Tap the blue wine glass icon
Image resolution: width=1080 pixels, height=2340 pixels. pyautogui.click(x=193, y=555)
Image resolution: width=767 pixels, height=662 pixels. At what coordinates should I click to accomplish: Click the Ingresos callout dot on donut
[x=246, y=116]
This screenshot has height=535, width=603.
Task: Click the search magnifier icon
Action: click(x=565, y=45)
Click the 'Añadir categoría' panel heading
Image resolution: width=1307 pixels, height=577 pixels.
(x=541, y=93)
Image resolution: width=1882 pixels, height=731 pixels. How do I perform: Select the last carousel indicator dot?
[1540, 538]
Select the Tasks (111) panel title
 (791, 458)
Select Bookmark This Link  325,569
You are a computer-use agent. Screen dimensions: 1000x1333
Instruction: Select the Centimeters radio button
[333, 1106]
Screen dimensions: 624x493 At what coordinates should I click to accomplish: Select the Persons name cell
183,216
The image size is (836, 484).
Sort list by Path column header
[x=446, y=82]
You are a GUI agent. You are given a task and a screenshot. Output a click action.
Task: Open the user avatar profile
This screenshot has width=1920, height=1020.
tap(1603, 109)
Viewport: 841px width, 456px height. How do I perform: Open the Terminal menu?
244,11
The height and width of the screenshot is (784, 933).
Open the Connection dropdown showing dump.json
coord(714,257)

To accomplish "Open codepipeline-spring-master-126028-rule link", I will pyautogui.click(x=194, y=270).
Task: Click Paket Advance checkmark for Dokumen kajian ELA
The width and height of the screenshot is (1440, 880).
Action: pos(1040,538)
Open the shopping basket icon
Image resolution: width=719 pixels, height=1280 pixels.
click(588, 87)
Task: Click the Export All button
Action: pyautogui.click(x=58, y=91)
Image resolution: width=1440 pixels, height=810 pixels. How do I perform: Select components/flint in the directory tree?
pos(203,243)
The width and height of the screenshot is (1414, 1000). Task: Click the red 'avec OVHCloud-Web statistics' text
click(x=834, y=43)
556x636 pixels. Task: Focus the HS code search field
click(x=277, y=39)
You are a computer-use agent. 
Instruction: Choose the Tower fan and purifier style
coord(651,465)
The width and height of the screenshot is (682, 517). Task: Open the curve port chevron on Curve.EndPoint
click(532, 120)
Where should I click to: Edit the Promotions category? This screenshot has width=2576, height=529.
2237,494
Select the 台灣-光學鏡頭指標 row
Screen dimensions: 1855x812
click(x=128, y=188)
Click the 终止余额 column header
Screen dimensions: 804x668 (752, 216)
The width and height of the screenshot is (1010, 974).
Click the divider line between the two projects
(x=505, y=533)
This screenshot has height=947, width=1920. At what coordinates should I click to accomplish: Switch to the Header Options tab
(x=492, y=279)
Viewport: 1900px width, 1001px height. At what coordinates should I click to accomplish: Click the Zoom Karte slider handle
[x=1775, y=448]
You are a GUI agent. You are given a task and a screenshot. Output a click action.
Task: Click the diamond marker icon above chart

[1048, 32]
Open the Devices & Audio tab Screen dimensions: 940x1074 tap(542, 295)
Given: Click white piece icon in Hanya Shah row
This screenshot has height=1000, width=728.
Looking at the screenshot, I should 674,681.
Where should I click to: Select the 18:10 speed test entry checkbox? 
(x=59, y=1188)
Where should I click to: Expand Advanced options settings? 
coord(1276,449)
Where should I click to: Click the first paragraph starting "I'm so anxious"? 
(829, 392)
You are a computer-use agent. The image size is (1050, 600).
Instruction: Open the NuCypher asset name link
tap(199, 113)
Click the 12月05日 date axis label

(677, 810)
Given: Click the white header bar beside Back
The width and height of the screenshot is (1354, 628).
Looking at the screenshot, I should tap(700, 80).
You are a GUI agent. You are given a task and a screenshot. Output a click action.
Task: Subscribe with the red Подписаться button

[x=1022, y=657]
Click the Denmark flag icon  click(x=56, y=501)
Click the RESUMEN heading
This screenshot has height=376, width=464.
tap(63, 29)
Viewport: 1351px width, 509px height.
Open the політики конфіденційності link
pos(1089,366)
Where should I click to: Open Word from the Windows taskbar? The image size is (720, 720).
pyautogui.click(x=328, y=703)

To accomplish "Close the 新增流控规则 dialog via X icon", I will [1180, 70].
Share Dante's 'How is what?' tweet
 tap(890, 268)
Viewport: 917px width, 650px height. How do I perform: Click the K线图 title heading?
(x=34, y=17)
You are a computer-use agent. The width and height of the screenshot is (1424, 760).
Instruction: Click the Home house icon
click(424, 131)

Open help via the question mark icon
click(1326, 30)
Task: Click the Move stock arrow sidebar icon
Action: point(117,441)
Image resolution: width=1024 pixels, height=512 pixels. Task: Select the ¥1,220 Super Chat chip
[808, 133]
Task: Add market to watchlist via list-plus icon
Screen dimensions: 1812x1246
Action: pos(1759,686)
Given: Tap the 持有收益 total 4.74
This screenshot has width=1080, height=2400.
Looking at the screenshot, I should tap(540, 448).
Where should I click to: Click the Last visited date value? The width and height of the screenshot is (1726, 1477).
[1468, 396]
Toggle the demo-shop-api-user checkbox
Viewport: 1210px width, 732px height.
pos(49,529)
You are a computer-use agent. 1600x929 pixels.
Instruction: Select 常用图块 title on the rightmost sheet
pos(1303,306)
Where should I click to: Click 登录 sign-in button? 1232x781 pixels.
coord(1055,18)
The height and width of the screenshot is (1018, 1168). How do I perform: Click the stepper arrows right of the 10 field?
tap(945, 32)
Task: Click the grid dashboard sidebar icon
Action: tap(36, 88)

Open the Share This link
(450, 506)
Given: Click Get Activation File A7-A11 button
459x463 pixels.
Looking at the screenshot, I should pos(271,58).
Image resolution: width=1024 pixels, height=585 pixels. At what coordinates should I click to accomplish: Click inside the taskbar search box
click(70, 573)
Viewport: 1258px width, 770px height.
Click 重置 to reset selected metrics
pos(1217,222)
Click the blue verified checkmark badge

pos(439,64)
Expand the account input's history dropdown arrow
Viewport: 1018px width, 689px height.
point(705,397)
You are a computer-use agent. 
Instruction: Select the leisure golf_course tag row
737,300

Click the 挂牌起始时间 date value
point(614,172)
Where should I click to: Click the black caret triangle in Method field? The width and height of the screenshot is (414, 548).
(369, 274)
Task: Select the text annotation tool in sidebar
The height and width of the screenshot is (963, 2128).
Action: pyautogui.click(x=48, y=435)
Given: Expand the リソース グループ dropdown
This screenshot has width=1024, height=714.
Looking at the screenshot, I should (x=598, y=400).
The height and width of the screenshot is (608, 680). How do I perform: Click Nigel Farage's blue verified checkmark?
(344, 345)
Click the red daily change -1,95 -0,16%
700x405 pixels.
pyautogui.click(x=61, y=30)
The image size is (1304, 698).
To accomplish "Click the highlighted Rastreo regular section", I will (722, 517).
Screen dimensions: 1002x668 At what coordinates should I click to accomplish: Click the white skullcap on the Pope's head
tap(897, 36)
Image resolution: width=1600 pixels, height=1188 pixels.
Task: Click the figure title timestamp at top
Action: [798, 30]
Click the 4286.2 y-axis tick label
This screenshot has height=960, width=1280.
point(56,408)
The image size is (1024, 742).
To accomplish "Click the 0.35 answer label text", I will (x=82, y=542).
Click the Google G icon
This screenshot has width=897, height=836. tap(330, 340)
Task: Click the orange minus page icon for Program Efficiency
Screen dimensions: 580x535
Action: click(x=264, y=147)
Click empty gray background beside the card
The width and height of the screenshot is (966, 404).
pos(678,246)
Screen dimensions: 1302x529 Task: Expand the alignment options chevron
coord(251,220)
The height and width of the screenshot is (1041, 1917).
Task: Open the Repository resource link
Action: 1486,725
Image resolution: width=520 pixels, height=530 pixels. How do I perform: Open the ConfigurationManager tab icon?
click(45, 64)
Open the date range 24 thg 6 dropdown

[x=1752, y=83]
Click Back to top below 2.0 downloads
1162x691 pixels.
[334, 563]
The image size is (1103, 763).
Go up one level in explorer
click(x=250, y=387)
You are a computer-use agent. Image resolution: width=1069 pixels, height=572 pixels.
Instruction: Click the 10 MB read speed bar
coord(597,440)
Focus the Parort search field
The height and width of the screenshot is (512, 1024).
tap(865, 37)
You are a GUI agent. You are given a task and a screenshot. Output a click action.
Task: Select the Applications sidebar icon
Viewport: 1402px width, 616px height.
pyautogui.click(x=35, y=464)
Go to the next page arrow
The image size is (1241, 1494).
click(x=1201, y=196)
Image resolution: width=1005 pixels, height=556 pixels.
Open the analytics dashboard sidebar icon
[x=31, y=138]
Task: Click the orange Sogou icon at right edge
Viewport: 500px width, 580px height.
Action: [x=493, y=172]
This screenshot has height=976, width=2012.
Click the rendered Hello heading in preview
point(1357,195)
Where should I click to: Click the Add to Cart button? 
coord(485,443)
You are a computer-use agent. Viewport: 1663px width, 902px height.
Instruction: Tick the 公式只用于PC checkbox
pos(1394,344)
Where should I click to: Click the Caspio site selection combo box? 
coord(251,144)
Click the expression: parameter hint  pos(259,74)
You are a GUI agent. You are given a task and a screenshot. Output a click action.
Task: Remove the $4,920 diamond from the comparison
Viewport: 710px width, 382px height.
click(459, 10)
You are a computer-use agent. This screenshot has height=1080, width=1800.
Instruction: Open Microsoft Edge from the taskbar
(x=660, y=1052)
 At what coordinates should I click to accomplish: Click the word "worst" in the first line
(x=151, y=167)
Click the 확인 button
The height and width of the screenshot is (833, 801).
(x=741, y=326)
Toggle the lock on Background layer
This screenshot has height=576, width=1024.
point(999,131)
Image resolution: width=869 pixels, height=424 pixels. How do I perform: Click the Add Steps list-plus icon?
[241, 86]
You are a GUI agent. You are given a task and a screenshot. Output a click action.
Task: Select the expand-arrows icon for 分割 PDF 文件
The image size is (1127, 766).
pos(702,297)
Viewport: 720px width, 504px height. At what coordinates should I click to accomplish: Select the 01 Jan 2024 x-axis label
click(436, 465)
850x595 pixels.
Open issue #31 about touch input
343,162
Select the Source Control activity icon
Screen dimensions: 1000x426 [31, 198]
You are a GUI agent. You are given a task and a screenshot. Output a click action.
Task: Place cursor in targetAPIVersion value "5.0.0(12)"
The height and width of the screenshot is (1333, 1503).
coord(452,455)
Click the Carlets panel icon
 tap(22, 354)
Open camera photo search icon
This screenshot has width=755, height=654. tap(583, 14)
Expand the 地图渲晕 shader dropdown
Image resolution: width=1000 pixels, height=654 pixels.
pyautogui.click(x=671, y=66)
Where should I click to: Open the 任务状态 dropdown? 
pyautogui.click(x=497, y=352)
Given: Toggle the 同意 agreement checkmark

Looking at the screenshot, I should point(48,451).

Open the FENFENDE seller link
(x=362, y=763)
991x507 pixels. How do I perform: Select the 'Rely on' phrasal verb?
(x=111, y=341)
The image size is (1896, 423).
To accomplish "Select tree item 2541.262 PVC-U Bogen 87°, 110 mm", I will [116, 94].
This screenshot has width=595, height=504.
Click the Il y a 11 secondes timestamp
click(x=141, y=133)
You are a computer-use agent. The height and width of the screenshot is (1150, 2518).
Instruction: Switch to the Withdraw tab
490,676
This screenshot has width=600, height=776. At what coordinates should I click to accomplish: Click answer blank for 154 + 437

==============================

▶ [Problem]: Beginning with the line that contains "This screenshot has width=595, height=504." and ending with the last line of the data above, return those lines exactly and nothing else.

▶ [Your response]:
This screenshot has width=595, height=504.
Click the Il y a 11 secondes timestamp
click(x=141, y=133)
You are a computer-use agent. The height and width of the screenshot is (1150, 2518).
Instruction: Switch to the Withdraw tab
490,676
This screenshot has width=600, height=776. At what coordinates should I click to accomplish: Click answer blank for 154 + 437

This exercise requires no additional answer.